Antigamente, médico era simplesmente médico. Não importava muito sobre que parte do corpo recaía a sua queixa, ele o colocava de pé e mandava respirar fundo enquanto ouvia os seus pulmões; depois o punha deitado e lhe apertava o abdômen; a seguir o ritual prosseguia sentado com um exame na cavidade oral e depois na auricular; finalmente ele examinava a mucosa dos olhos e sua cor. De volta à sua mesa, crivava-o de perguntas sobre sua alimentação, rotinas de trabalho e de descanso. Se tivesse um relacionamento médico-paciente construído há anos, perguntava até sobre o que estava lendo ultimamente. Hoje você passa por uma recepcionista, nem sempre muito simpática, paga a consulta e descobre que ele não é especialista no problema que o aflige. Os dias mudaram.
Mas, isto não é privilégio somente da classe médica. Até os pastores estão se especializando. Uns só evangelizam, enquanto outros só ensinam – criaram até seminários dirigidos por especialistas para se explicar o fenômeno que caracteriza cada especialidade: oração, evangelismo, dons espirituais, vida financeira e por aí vai… Ainda existem os especialistas em cura divina, libertação demoníaca, guerra espiritual, família, e os que se sentem “chamados” só para tratar de distúrbios do comportamento. Eu nem sou tão velho assim e já percebo esta fragmentação do pastorado. Além disso – como pensar é o meu vício – penso, penso, penso e não gosto das conclusões às quais chego. Tento entender a cabeça dessa gente que ganha muito dinheiro com toda esta departamentalização do ministério e não consigo perceber nenhuma evolução em virtude dessa tendência. É meus amigos, a coisa está brava (não repara não, é só um jeito mais culto de dizer como bom carioca: “a coisa tá braba”)!

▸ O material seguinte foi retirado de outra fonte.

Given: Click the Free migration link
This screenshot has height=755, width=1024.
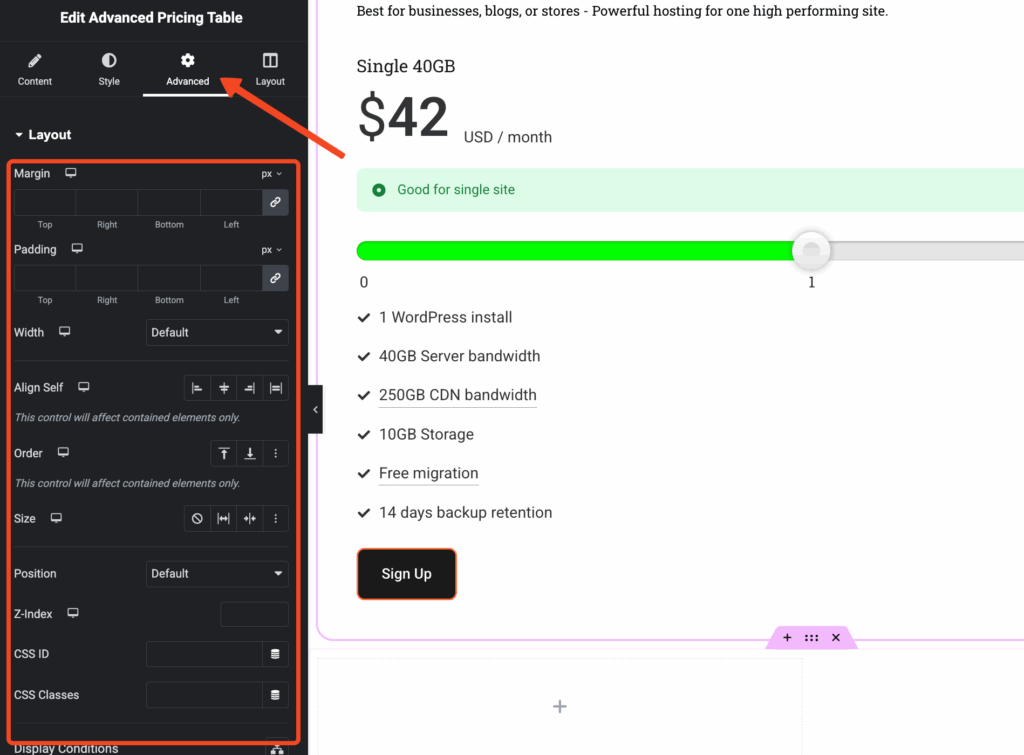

Há um clamor vindo de diferentes direções da igreja, que me chega aos ouvidos como um grito de “basta, não quero toda esta falsa sofisticação”. Trata-se de gente convertida, que deseja uma comunidade livre destes contornos corporativos – que cá pra nós são muito mal implementados.
Depois de tanto pensar e orar, percebo que o tão sonhado avivamento sobre o qual falamos, atravessará a igreja pelo meio com um estímulo diferente para o ministério: relacionamentos comunitários construídos sobre o sólido fundamento de uma teologia sadia, fruto da exposição de todo conselho de Deus. É fato que este clima corporativo encanta muita gente, mas tenho testemunhado que lentamente as pessoas estão deixando de se impressionar com toda esta vulgar tentativa de alguns pastores de plagiar as megacorporações, criando uma versão tupiniquim de evangelicismo requintado, que os força a isolarem-se atrás de suas escrivaninhas, resguardados por secretárias chatas. Acredite, o modelo é sedutor, mas está com os dias contados.
Aparentemente, quem está do outro lado, imagina que são as pequenas comunidades que definharão. Lamentavelmente, o conceito de globalização ganhou a sua versão religiosa. Assim, imagina-se que tudo que é MEGA crescerá ao custo da falência do “não-tão-grande-nem-tão-pequeno”. Isto pode valer no mundo dos negócios, mas na Igreja, a vida flui por outras artérias e a medida do sucesso está nas mãos do Deus invisível. Quem não se lembra da igreja de Sardes, cuja aparência era de um sucesso mentiroso? (“Conheço as suas obras; você tem FAMA de estar vivo, mas está morto.” – Ap 3:1b NVI). A vara de medir o santuário não obedece um padrão humano e não se encontra nas mãos de homem algum.
Bem, mas meu assunto é a especialização do ministério. Dei toda esta volta só para tentar comunicar que Deus está em busca de homens que aceitem ser enviados com uma mensagem de reconciliação nos lábios. Gente que tenha tempo suficiente para telefonar pessoalmente aos amigos, aconselhar um membro da sua igreja, visitar uma família, abraçar um desconhecido, sentar pra fazer uma refeição sem a intenção de obter algum lucro, amar pessoas, pregar as boas-novas, fazer discípulos, rir, chorar, jogar um ping-pong, bater uma bolinha com a rapaziada. Deus está a procura de gente com cheiro de gente. Se o seu negócio é o empreendedorismo religioso, então é bom tomar cuidado, você pode estar vestindo a camisa errada.